* Testo citato
Bisogna però onestamente riconoscere che questa cultura secolare che estromette l'amore dall'eros, cioè ogni riferimento a Dio e alla grazia, rappresenta il contraccolpo di certa teologia che, all'opposto, aveva estromesso l'eros dall'agape. «L'agape senza eros ci appare come un “amore freddo”, un amare “con la cima dei capelli”, più per imposizione della volontà che per intimo slancio del cuore; un calarsi dentro uno stampo precostituito, anziché crearsene uno proprio e irripetibile, come irripetibile è ogni essere umano davanti a Dio. Se l'amore umano è un corpo senz'anima, l'amore religioso così praticato è un'anima senza corpo» (R. Cantalamessa). Se la componente legata all'affettività e al cuore viene sistematicamente cancellata o congelata, l'esito sarà duplice: o si va in automatico nell'esperienza dell'amore, per doverismo o per puro volontarismo (ma che amore sarebbe un amore “automatico”?); oppure si va in cerca di compensazioni più o meno lecite. Non è forse, questo, il caso di certe brutte storie di persone consacrate, in cui si verifica la triste sindrome della “monaca di Monza”?

Eros e Agape

L’enciclica Deus Caritas est propone una teologia e un’antropologia in cui l’amore appare come primo principio teologico e, di conseguenza, come principio etico: la verità che Dio è amore fonda e struttura l’intera morale cristiana, sia a livello di vissuto che di riflessione teorica. Pertanto l’amore non è un comandamento, sia pure più importante rispetto ad altri, ma il comandamento, di cui gli altri non sono che determinazione e concreta realizzazione. Ma prima ancora l'amore è avvenimento: è l'evento dell'incarnazione del Figlio di Dio Amore che si fa carne, viene ad abitare in mezzo a noi, e alla fine dona il suo sangue per amore nostro; quindi viene risuscitato dal Padre per essere sempre vivo e intercedere per noi. L’amore è lo specifico cristiano: connota l’essere e l’agire cristiano nella Chiesa e nel mondo.

* Righe di dati

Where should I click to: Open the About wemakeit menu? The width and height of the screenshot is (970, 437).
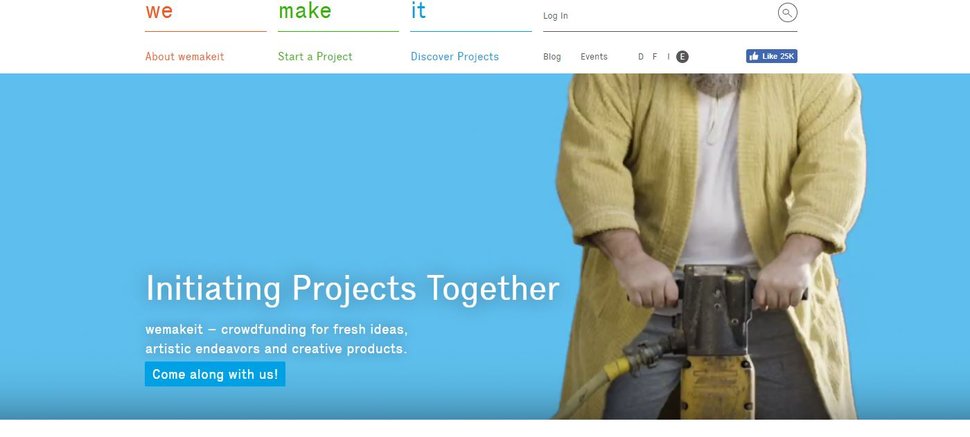[x=184, y=56]
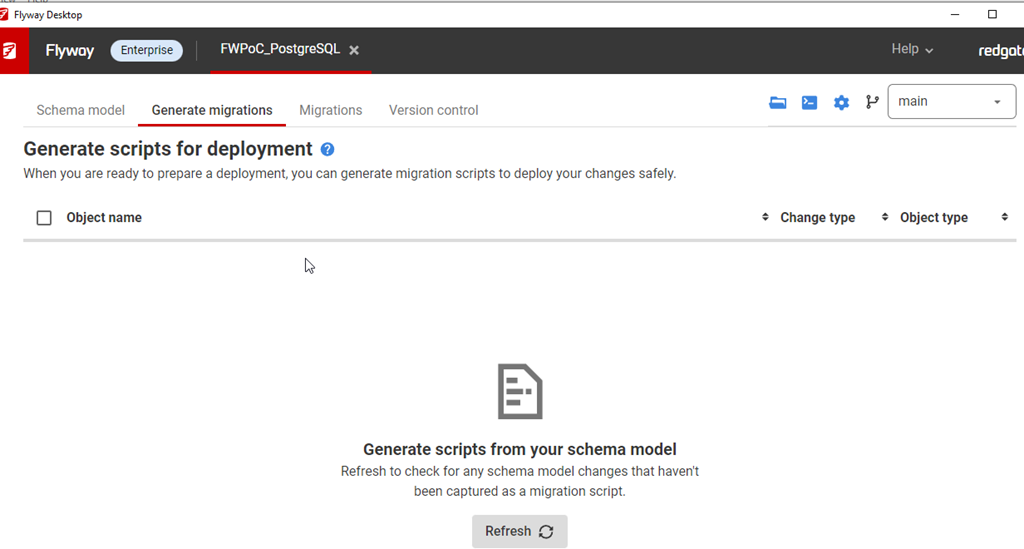This screenshot has width=1024, height=549.
Task: Sort by Object type column
Action: click(x=933, y=218)
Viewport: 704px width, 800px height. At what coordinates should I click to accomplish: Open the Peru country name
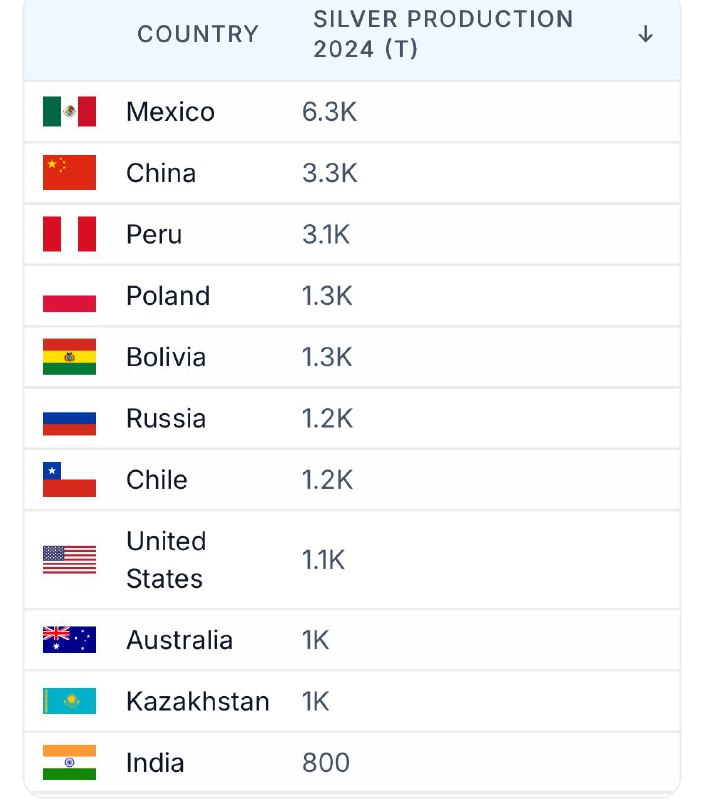pyautogui.click(x=154, y=235)
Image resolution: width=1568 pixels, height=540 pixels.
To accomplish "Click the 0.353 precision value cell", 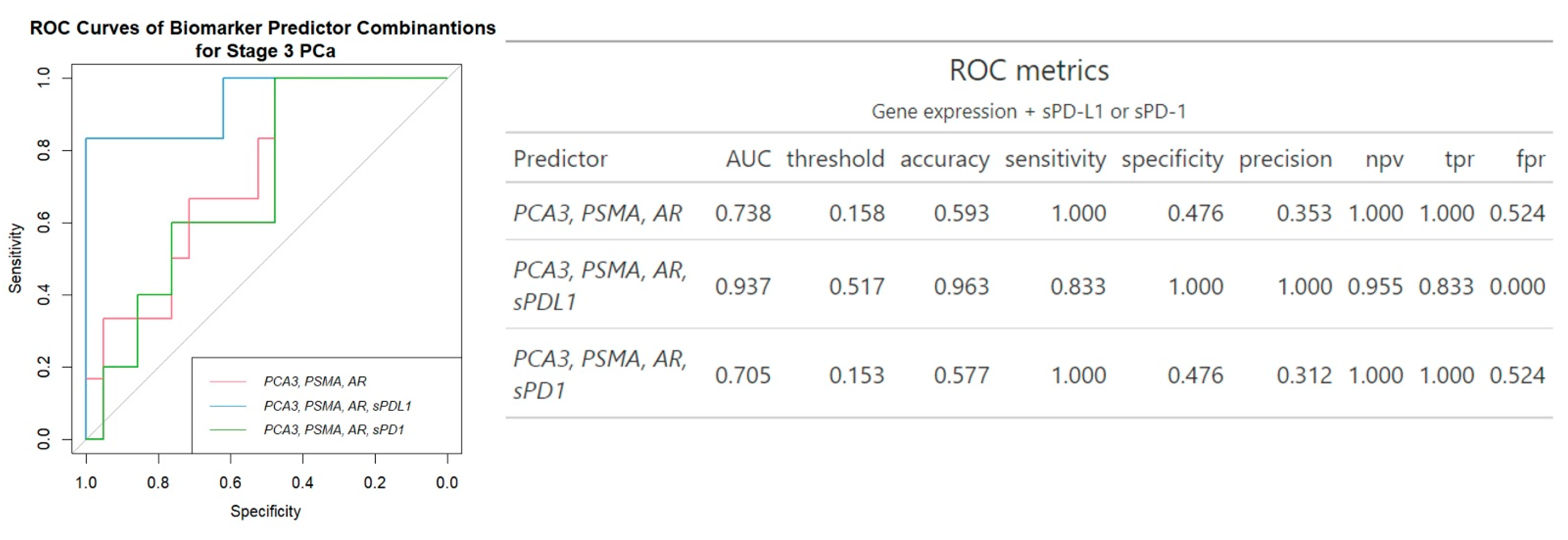I will (1304, 213).
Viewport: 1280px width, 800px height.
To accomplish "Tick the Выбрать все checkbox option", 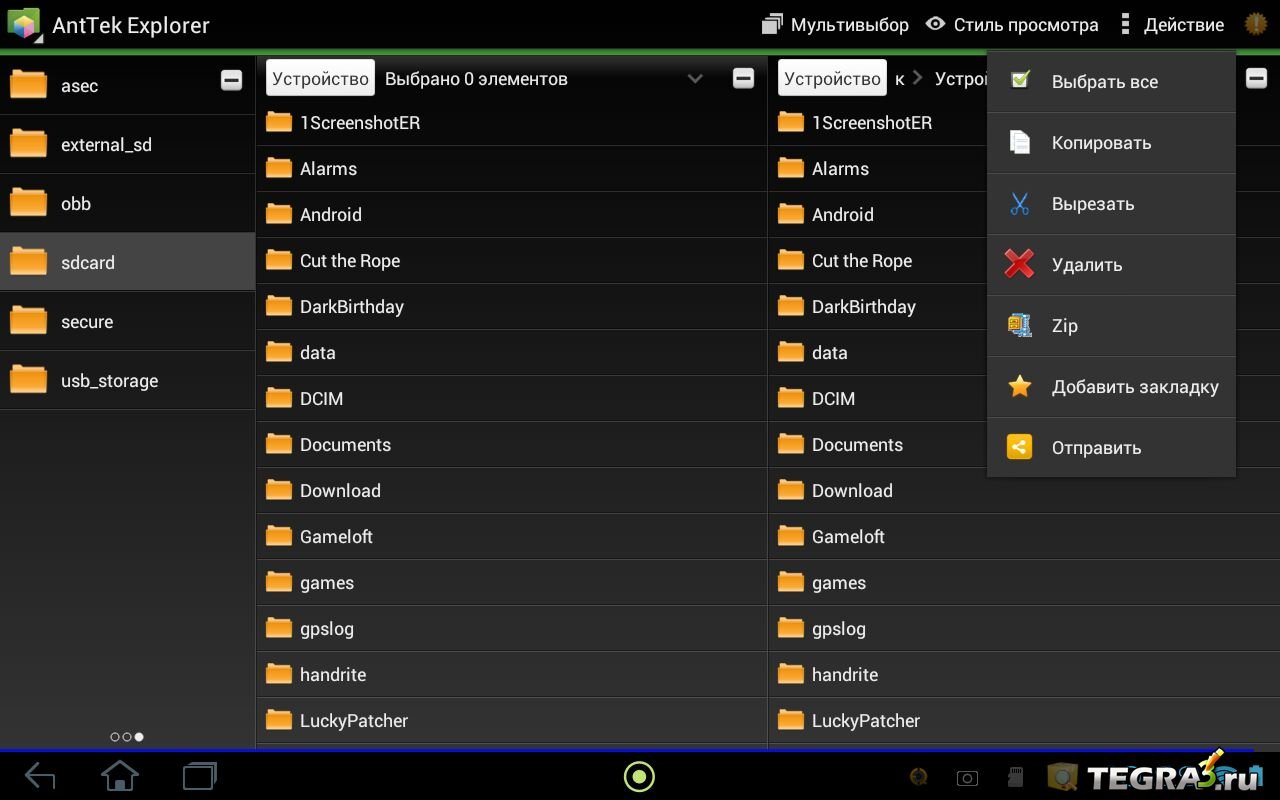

* Compiti da svolgere
• 1. Filtra i record e copia ogni riga che contiene la parola "Open", tenendo conto di maiuscole e minuscole.
• 2. Per favore, prosegui il brano su eros e agape dopo la sua ultima frase.
Il brano su eros e agape e i record sono materiali separati.

* Soluzioni
• 1.
Where should I click to: Open the About wemakeit menu? The width and height of the screenshot is (970, 437).
Viewport: 704px width, 800px height. At what coordinates should I click to accomplish: Open the Peru country name

• 2.
Ma la “novità” dell'enciclica consiste nel riaffermare la sintesi cattolica tradizionale esprimendola in un linguaggio moderno: «Eros e agape - amore ascendente e amore discendente - non si lasciano mai separare completamente l'uno dall'altro [...]. Anche se l'eros inizialmente è soprattutto bramoso, ascendente – fascinazione per la grande promessa di felicità - nell'avvicinarsi poi all'altro si porrà sempre meno domande su di sé, cercherà sempre di più la felicità dell'altro, si preoccuperà sempre di più di lui, si donerà e desidererà “esserci per” l'altro. Così il momento dell'agape si inserisce in esso; altrimenti l'eros decade e perde anche la sua stessa natura. D’altra parte l'uomo non può neanche vivere esclusivamente nell'amore oblativo, discendente. Non può sempre soltanto donare, deve anche ricevere. Chi vuol donare amore, deve egli stesso riceverlo in dono [...]. La fede biblica non costruisce un mondo parallelo o un mondo contrapposto rispetto a quell'originario fenomeno umano che è l'amore, ma accetta tutto l'uomo intervenendo nella sua ricerca di amore per purificarla, dischiudendogli al contempo nuove dimensioni» (DCe 7-8). È in Dio che eros e agape sono pienamente fusi in una sintesi totale e armonica: «Egli ama - prosegue l'enciclica - e questo suo amore può essere qualificato come eros, che tuttavia è anche e totalmente agape» (n. 9).

Dunque, né irriducibile contrapposizione tra eros e agape, né totale separazione, ma sintesi: una sintesi integrata e inclusiva. Infatti senza l'agape, l'eros è torbido; senza l'eros, l'amore è tiepido. L'eros è la fiamma, l'agape è l'ossigeno. La grazia - l'amore gratuito e appassionato di Dio - dona all'agape l'intensità ardente dell'eros, e all'eros la tenera gratuità dell'agape. In Dio questa sintesi è perfetta e beata, in noi è e rimane incompiuta e perfettibile: sempre da invocare e accogliere, mai da trascurare e disperdere.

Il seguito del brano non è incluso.